• **Work instructions**
Present the material as a numbered list, starting from its first line and ending with the line that contains "[x=188, y=730]". Include both ends and omit blank lines.

• **Record list**
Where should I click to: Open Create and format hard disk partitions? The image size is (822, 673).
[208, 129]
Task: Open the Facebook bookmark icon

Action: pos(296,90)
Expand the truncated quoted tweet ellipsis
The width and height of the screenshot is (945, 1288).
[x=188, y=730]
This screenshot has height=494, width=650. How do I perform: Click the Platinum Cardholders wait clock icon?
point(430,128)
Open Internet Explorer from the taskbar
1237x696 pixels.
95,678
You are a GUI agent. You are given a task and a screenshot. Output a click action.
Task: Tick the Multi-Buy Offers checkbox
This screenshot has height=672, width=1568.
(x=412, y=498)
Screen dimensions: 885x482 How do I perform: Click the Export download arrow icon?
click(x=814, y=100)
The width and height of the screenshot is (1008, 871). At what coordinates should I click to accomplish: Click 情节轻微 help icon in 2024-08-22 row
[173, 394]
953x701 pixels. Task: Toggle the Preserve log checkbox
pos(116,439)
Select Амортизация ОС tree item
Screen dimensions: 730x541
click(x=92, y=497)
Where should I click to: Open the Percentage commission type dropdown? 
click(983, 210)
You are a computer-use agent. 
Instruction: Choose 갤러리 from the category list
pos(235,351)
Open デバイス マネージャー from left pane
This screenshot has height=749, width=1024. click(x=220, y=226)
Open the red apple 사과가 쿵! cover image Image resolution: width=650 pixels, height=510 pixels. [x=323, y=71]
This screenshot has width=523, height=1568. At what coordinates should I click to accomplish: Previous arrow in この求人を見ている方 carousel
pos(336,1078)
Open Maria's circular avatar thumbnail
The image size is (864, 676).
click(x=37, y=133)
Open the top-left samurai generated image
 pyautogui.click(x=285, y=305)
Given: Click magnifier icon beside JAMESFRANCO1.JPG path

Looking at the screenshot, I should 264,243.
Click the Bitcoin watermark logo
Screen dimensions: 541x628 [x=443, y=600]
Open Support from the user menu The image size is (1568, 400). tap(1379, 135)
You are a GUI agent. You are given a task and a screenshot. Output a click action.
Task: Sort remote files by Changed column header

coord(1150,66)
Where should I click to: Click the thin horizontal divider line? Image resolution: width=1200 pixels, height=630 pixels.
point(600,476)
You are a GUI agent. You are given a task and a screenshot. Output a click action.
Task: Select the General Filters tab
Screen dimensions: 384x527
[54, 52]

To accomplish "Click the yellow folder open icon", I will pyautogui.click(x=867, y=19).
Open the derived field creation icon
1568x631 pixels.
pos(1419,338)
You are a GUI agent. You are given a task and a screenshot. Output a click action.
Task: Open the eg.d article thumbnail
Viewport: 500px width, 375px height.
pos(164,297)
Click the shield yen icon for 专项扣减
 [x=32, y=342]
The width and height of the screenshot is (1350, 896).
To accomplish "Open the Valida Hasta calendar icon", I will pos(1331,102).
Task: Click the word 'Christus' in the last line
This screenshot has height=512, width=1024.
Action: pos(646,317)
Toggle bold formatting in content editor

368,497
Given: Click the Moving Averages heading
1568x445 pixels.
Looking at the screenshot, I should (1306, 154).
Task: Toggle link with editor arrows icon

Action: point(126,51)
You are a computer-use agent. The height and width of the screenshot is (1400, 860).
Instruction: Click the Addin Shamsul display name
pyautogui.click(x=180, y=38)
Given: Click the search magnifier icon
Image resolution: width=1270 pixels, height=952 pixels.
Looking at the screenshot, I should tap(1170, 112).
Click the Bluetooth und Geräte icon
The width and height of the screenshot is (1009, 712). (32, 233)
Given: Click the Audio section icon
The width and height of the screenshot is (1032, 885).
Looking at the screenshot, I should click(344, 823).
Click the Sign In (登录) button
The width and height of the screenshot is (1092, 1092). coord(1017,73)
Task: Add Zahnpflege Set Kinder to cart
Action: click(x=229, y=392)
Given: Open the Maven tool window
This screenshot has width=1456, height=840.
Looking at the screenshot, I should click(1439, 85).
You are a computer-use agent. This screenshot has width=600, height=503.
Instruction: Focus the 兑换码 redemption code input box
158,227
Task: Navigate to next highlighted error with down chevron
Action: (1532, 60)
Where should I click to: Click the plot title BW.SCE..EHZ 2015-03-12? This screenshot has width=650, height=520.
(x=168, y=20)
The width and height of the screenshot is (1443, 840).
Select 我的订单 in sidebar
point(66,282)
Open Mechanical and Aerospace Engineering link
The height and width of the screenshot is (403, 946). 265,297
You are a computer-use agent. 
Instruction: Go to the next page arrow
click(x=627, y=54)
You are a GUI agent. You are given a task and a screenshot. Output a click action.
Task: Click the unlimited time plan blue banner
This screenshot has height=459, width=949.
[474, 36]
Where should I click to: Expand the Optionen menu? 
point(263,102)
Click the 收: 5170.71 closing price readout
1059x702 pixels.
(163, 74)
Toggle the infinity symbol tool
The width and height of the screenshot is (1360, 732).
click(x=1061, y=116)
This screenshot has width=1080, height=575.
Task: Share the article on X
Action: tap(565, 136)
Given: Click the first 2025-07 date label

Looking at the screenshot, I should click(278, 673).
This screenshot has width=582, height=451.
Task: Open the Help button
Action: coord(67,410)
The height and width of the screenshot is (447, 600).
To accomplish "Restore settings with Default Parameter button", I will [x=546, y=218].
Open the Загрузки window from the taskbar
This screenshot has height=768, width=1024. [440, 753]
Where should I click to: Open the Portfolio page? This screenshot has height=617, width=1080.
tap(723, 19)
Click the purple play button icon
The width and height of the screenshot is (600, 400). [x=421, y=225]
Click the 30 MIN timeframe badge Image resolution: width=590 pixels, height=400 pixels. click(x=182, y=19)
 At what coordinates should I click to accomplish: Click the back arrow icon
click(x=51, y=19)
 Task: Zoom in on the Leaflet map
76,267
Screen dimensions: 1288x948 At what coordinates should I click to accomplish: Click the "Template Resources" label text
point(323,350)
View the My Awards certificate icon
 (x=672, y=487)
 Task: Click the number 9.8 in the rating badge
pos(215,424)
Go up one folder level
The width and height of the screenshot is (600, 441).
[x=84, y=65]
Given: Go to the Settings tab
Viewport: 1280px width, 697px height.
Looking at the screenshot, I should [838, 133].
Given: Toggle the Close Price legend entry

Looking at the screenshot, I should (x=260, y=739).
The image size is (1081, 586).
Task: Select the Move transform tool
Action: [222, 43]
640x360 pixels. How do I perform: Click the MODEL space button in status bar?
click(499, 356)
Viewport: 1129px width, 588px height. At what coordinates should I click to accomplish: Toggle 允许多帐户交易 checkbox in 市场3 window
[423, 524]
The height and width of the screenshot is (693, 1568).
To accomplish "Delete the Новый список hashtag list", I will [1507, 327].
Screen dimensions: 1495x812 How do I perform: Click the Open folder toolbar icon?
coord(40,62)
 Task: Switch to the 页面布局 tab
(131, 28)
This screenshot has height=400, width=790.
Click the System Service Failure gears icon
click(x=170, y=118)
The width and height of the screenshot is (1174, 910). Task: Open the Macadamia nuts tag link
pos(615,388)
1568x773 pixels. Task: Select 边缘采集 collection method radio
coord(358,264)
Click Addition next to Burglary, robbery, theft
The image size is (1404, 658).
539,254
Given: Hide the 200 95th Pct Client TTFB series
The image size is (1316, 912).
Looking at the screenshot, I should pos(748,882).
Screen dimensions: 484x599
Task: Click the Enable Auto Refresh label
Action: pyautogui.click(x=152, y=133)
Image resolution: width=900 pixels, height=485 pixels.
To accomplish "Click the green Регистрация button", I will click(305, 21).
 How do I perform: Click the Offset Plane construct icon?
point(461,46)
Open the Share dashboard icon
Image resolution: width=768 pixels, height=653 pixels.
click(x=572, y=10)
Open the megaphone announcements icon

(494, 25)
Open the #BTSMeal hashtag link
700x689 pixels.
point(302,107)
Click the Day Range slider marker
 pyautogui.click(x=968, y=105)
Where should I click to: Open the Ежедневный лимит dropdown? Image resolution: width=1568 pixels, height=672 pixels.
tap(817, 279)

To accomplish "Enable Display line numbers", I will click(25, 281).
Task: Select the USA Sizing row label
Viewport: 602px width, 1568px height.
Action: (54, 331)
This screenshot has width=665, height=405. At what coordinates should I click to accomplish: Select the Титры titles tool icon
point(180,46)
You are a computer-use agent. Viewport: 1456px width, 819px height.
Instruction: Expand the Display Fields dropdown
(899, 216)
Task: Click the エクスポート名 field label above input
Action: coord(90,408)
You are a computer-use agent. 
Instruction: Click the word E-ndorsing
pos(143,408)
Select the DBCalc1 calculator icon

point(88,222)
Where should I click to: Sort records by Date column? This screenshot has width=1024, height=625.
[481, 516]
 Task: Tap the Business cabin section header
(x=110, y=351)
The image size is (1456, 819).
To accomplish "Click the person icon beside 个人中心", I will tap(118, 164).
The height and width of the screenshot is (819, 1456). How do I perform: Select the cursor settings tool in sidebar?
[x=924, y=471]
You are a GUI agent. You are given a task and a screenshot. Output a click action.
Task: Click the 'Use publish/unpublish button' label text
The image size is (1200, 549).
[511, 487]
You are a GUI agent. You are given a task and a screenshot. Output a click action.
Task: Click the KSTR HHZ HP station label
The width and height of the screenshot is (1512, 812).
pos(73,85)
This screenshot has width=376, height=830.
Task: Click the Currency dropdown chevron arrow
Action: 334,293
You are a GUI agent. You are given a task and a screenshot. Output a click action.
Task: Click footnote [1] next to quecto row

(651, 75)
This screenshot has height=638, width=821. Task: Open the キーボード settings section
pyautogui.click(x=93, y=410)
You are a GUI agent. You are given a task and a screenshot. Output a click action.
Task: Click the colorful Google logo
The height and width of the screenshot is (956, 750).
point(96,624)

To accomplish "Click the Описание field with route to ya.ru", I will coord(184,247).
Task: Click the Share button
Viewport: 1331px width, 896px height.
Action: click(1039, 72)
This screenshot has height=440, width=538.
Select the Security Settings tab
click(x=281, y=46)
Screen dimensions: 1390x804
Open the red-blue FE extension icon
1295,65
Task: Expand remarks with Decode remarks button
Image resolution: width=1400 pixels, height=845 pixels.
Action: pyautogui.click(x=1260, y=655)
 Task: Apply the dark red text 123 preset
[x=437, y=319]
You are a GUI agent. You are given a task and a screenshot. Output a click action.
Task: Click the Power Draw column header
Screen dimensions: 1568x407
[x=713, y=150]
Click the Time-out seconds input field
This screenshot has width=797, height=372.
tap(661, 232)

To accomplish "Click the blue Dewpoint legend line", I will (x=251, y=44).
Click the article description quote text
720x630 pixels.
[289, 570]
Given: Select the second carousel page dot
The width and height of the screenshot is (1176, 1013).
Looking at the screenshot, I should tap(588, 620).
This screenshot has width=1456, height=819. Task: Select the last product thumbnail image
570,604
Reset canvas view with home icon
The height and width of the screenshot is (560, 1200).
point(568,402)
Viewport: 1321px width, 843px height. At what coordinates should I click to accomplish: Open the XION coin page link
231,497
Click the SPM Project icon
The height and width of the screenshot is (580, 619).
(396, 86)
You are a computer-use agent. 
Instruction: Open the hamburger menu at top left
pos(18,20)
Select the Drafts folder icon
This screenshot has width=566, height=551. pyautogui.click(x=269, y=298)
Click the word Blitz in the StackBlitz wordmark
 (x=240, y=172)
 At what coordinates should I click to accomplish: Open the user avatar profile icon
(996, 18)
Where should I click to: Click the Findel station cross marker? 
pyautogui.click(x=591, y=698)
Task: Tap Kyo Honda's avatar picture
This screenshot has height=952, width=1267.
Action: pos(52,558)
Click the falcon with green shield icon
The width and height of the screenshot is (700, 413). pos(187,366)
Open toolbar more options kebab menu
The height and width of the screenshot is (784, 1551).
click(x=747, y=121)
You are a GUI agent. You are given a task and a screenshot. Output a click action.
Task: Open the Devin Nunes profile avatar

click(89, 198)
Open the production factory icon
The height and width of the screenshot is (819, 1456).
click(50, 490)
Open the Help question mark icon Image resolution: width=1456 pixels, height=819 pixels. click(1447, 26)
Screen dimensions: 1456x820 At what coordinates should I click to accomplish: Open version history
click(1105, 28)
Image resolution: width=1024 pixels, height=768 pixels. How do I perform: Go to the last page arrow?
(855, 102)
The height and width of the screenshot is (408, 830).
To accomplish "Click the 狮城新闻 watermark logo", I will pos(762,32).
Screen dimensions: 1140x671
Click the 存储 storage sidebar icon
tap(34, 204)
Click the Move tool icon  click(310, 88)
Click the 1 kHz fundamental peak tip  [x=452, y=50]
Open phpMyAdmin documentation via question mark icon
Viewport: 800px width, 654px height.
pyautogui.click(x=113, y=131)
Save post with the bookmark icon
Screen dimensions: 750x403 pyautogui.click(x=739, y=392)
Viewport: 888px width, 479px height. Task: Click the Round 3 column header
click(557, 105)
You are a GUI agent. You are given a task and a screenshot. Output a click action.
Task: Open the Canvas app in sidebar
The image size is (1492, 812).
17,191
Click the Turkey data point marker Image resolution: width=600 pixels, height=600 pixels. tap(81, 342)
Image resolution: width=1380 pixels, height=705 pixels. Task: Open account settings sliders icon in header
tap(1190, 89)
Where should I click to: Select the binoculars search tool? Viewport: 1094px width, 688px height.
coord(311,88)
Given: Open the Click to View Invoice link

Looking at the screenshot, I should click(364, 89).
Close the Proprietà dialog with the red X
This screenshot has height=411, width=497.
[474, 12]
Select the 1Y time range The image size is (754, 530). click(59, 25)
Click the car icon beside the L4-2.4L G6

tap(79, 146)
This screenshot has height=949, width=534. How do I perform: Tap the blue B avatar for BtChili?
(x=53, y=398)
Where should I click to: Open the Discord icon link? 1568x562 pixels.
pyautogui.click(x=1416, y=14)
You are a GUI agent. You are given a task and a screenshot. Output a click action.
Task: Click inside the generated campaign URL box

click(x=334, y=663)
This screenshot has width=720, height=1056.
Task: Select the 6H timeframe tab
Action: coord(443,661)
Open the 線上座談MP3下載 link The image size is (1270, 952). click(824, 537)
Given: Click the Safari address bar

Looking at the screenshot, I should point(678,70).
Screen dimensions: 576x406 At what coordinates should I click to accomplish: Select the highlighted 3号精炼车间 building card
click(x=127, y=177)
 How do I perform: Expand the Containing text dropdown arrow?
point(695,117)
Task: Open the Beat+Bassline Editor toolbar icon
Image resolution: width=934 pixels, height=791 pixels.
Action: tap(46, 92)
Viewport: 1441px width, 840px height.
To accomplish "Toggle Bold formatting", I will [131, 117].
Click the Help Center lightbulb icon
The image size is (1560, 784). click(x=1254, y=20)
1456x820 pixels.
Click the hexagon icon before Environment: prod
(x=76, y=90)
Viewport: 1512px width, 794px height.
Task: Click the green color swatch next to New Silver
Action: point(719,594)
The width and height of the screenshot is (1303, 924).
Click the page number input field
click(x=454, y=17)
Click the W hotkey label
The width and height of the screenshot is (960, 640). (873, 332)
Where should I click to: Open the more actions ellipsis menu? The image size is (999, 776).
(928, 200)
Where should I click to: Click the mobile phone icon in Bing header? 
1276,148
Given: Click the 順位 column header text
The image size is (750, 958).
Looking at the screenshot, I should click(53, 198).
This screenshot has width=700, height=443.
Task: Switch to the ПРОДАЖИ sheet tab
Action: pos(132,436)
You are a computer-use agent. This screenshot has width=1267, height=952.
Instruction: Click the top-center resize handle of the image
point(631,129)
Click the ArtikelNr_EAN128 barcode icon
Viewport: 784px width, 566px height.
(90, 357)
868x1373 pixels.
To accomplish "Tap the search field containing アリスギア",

• **Task solution**
1. Where should I click to: Open Create and format hard disk partitions? The image size is (822, 673).
2. [208, 129]
3. Task: Open the Facebook bookmark icon
4. Action: pos(296,90)
5. Expand the truncated quoted tweet ellipsis
6. The width and height of the screenshot is (945, 1288).
7. [x=188, y=730]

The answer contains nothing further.